• _Assignment_: With both ends included, repeat exactly the lines of the entries below from the one containing "Image resolution: width=1024" down to the one containing "Viewport: 1200px width, 774px height.", and no others.

⟨

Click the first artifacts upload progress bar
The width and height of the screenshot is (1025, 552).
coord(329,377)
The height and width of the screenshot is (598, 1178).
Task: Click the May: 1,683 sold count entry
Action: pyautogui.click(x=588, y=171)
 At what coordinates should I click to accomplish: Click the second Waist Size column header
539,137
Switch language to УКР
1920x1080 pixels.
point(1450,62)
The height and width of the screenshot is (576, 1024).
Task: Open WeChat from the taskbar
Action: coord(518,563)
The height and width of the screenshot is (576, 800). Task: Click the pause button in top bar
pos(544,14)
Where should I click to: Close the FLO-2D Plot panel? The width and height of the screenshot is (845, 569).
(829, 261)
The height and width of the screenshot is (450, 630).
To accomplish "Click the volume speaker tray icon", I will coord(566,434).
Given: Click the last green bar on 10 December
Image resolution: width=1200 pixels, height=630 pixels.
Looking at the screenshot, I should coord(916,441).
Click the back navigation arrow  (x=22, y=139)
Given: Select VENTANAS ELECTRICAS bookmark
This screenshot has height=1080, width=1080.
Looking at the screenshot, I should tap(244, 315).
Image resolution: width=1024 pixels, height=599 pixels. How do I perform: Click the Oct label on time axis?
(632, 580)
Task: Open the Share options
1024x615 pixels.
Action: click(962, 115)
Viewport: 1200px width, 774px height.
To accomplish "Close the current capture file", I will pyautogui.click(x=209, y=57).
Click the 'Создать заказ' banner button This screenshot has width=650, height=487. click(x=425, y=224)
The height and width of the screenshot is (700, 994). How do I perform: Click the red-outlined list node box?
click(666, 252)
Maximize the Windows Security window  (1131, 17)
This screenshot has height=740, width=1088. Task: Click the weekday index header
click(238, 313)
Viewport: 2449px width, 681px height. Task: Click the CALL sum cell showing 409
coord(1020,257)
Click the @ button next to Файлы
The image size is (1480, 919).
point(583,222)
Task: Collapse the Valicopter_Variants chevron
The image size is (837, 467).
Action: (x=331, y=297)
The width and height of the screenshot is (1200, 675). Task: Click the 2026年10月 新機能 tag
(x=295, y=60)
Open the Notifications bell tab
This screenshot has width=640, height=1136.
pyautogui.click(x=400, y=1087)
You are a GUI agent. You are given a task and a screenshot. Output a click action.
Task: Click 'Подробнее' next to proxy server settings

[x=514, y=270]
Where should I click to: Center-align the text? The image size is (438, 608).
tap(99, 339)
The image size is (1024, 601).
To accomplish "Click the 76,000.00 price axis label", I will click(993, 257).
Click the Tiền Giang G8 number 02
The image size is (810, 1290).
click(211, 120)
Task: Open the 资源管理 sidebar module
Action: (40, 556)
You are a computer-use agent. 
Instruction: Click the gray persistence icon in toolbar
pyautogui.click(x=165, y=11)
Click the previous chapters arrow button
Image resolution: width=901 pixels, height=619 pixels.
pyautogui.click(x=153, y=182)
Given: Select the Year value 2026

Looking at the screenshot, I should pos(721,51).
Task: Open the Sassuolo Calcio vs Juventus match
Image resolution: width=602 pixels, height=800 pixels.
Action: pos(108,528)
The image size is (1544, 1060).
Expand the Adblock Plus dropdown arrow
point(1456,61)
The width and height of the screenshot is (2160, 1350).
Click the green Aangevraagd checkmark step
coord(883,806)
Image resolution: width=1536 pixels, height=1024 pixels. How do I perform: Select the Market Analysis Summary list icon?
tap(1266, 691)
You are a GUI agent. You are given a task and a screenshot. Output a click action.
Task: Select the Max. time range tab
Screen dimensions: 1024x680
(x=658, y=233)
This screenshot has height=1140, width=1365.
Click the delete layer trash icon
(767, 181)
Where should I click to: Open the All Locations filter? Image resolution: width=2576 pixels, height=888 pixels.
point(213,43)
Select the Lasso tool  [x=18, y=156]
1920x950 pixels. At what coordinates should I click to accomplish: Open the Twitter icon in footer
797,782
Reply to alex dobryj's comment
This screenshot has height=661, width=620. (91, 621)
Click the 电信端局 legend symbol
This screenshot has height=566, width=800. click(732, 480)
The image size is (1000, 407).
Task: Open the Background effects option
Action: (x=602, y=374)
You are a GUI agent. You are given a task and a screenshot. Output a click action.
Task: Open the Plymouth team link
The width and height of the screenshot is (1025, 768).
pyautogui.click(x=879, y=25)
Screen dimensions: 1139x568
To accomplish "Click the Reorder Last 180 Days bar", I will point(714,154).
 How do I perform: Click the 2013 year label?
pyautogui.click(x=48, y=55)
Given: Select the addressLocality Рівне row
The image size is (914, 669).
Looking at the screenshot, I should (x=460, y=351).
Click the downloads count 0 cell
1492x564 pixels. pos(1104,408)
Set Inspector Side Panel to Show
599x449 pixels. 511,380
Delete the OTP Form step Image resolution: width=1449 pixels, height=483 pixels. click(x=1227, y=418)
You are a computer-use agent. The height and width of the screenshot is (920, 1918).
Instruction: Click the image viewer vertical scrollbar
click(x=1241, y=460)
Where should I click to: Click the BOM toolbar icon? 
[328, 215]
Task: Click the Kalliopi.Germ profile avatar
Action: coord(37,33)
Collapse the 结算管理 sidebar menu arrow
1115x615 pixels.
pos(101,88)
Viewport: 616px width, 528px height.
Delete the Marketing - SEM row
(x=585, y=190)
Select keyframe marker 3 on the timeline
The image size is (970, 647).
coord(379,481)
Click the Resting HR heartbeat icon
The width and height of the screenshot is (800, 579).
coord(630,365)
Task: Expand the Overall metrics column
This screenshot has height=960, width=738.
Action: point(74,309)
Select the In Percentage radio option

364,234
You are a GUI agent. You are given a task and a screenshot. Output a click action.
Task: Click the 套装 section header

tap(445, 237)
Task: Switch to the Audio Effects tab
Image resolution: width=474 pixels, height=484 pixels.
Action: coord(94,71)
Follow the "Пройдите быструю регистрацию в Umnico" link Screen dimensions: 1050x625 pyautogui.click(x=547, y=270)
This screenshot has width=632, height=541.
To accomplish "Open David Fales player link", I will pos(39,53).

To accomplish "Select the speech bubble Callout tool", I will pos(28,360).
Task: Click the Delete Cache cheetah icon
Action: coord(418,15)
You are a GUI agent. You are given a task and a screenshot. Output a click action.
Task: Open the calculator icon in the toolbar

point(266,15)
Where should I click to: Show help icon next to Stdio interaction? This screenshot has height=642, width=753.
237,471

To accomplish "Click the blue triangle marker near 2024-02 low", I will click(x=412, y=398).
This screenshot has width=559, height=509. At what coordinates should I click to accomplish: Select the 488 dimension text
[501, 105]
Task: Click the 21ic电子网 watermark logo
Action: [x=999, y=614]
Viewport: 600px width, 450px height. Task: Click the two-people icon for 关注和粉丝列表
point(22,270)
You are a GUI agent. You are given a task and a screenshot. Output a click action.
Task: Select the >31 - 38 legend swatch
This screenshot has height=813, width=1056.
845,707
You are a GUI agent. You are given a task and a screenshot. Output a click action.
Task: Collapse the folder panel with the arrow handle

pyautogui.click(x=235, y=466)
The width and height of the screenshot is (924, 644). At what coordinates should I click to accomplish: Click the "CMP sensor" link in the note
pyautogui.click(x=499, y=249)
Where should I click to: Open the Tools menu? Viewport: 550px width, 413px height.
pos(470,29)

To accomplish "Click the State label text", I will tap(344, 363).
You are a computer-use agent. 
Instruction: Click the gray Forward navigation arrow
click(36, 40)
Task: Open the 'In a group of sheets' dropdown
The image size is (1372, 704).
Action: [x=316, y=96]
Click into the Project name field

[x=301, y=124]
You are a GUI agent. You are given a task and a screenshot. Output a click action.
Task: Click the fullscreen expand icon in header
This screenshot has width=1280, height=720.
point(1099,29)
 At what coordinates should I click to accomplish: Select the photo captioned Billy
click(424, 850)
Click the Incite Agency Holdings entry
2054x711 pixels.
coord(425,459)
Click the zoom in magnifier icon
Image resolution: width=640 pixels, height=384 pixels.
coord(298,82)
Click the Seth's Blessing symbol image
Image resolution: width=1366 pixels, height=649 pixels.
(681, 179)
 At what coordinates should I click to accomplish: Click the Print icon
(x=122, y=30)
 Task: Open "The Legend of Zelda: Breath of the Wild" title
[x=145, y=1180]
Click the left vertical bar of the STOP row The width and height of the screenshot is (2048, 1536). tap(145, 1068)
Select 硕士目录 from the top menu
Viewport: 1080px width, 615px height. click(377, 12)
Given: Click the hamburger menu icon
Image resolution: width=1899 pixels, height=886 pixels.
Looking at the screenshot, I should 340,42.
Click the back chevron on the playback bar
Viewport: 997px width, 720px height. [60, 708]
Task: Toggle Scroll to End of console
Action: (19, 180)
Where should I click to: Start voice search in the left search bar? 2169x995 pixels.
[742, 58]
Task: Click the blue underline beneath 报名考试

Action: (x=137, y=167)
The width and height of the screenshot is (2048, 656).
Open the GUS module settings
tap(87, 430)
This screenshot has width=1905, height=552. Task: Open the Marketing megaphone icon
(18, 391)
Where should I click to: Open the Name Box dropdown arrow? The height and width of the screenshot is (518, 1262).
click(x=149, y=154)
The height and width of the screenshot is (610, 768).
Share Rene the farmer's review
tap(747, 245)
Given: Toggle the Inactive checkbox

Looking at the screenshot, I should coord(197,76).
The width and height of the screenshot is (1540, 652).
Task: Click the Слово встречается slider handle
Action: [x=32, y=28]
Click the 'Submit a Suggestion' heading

⟩

• _Output of the task_:
Image resolution: width=1024 pixels, height=599 pixels. How do I perform: Click the Oct label on time axis?
(632, 580)
Task: Open the Share options
1024x615 pixels.
Action: click(962, 115)
Viewport: 1200px width, 774px height.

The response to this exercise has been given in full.